Exercise brief: Will you transcribe the entries that follow, exactly and in full?

Records excerpted from a collection:
========

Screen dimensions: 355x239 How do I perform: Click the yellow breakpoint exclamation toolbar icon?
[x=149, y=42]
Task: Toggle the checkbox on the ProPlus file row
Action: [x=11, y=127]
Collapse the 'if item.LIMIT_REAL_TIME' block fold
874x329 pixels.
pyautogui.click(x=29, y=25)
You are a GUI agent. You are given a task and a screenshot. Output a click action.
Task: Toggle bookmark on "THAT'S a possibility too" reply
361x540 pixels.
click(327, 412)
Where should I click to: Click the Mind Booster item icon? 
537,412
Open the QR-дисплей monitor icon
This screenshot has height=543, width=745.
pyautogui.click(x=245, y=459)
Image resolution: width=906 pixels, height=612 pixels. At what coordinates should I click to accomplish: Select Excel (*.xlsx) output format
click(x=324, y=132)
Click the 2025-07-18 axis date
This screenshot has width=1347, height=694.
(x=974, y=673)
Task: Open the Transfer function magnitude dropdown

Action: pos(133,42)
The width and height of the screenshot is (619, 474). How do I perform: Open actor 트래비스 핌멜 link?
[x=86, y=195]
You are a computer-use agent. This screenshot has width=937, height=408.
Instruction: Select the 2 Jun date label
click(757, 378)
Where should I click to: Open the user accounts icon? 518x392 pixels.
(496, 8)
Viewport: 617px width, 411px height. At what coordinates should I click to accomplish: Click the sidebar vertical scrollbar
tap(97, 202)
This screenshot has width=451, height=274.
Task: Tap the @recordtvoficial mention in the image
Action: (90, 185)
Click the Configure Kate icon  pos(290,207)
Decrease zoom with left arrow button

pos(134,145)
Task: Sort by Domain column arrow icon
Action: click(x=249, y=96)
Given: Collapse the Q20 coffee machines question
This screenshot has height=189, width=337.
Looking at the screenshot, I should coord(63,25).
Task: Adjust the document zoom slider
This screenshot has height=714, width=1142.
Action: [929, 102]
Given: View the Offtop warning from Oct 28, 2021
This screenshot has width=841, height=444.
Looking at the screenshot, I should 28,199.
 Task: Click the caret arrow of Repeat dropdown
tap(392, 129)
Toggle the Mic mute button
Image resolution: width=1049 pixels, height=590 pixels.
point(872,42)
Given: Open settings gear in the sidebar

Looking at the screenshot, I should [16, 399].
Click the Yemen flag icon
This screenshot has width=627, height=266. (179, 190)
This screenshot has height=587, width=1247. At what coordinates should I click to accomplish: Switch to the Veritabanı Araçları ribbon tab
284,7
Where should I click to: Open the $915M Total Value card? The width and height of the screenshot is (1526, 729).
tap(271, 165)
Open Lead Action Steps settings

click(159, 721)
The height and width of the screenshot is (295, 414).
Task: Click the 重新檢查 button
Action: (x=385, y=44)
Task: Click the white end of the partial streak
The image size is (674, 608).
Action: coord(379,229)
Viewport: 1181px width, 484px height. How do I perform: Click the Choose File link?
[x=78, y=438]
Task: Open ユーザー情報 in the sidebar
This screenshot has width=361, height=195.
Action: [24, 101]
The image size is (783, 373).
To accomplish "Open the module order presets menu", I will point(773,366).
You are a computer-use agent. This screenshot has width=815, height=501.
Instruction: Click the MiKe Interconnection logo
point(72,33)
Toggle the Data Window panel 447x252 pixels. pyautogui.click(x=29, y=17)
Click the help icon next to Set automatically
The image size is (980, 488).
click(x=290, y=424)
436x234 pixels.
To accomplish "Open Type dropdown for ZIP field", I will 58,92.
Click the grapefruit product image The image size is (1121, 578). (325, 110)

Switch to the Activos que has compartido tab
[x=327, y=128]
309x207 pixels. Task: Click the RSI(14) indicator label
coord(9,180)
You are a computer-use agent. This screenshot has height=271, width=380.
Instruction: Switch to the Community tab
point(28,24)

========

Task output:
Screen dimensions: 355x239 How do I perform: Click the yellow breakpoint exclamation toolbar icon?
[x=149, y=42]
Task: Toggle the checkbox on the ProPlus file row
Action: [x=11, y=127]
Collapse the 'if item.LIMIT_REAL_TIME' block fold
874x329 pixels.
pyautogui.click(x=29, y=25)
You are a GUI agent. You are given a task and a screenshot. Output a click action.
Task: Toggle bookmark on "THAT'S a possibility too" reply
361x540 pixels.
click(327, 412)
Where should I click to: Click the Mind Booster item icon? 
537,412
Open the QR-дисплей monitor icon
This screenshot has height=543, width=745.
pyautogui.click(x=245, y=459)
Image resolution: width=906 pixels, height=612 pixels. At what coordinates should I click to accomplish: Select Excel (*.xlsx) output format
click(x=324, y=132)
Click the 2025-07-18 axis date
This screenshot has width=1347, height=694.
(x=974, y=673)
Task: Open the Transfer function magnitude dropdown

Action: pos(133,42)
The width and height of the screenshot is (619, 474). How do I perform: Open actor 트래비스 핌멜 link?
[x=86, y=195]
You are a computer-use agent. This screenshot has width=937, height=408.
Instruction: Select the 2 Jun date label
click(757, 378)
Where should I click to: Open the user accounts icon? 518x392 pixels.
(496, 8)
Viewport: 617px width, 411px height. At what coordinates should I click to accomplish: Click the sidebar vertical scrollbar
tap(97, 202)
This screenshot has width=451, height=274.
Task: Tap the @recordtvoficial mention in the image
Action: (90, 185)
Click the Configure Kate icon  pos(290,207)
Decrease zoom with left arrow button

pos(134,145)
Task: Sort by Domain column arrow icon
Action: click(x=249, y=96)
Given: Collapse the Q20 coffee machines question
This screenshot has height=189, width=337.
Looking at the screenshot, I should coord(63,25).
Task: Adjust the document zoom slider
This screenshot has height=714, width=1142.
Action: [929, 102]
Given: View the Offtop warning from Oct 28, 2021
This screenshot has width=841, height=444.
Looking at the screenshot, I should 28,199.
 Task: Click the caret arrow of Repeat dropdown
tap(392, 129)
Toggle the Mic mute button
Image resolution: width=1049 pixels, height=590 pixels.
point(872,42)
Given: Open settings gear in the sidebar

Looking at the screenshot, I should [16, 399].
Click the Yemen flag icon
This screenshot has width=627, height=266. (179, 190)
This screenshot has height=587, width=1247. At what coordinates should I click to accomplish: Switch to the Veritabanı Araçları ribbon tab
284,7
Where should I click to: Open the $915M Total Value card? The width and height of the screenshot is (1526, 729).
tap(271, 165)
Open Lead Action Steps settings

click(159, 721)
The height and width of the screenshot is (295, 414).
Task: Click the 重新檢查 button
Action: (x=385, y=44)
Task: Click the white end of the partial streak
The image size is (674, 608).
Action: coord(379,229)
Viewport: 1181px width, 484px height. How do I perform: Click the Choose File link?
[x=78, y=438]
Task: Open ユーザー情報 in the sidebar
This screenshot has width=361, height=195.
Action: [24, 101]
The image size is (783, 373).
To accomplish "Open the module order presets menu", I will point(773,366).
You are a computer-use agent. This screenshot has width=815, height=501.
Instruction: Click the MiKe Interconnection logo
point(72,33)
Toggle the Data Window panel 447x252 pixels. pyautogui.click(x=29, y=17)
Click the help icon next to Set automatically
The image size is (980, 488).
click(x=290, y=424)
436x234 pixels.
To accomplish "Open Type dropdown for ZIP field", I will 58,92.
Click the grapefruit product image The image size is (1121, 578). (325, 110)

Switch to the Activos que has compartido tab
[x=327, y=128]
309x207 pixels. Task: Click the RSI(14) indicator label
coord(9,180)
You are a computer-use agent. This screenshot has height=271, width=380.
Instruction: Switch to the Community tab
point(28,24)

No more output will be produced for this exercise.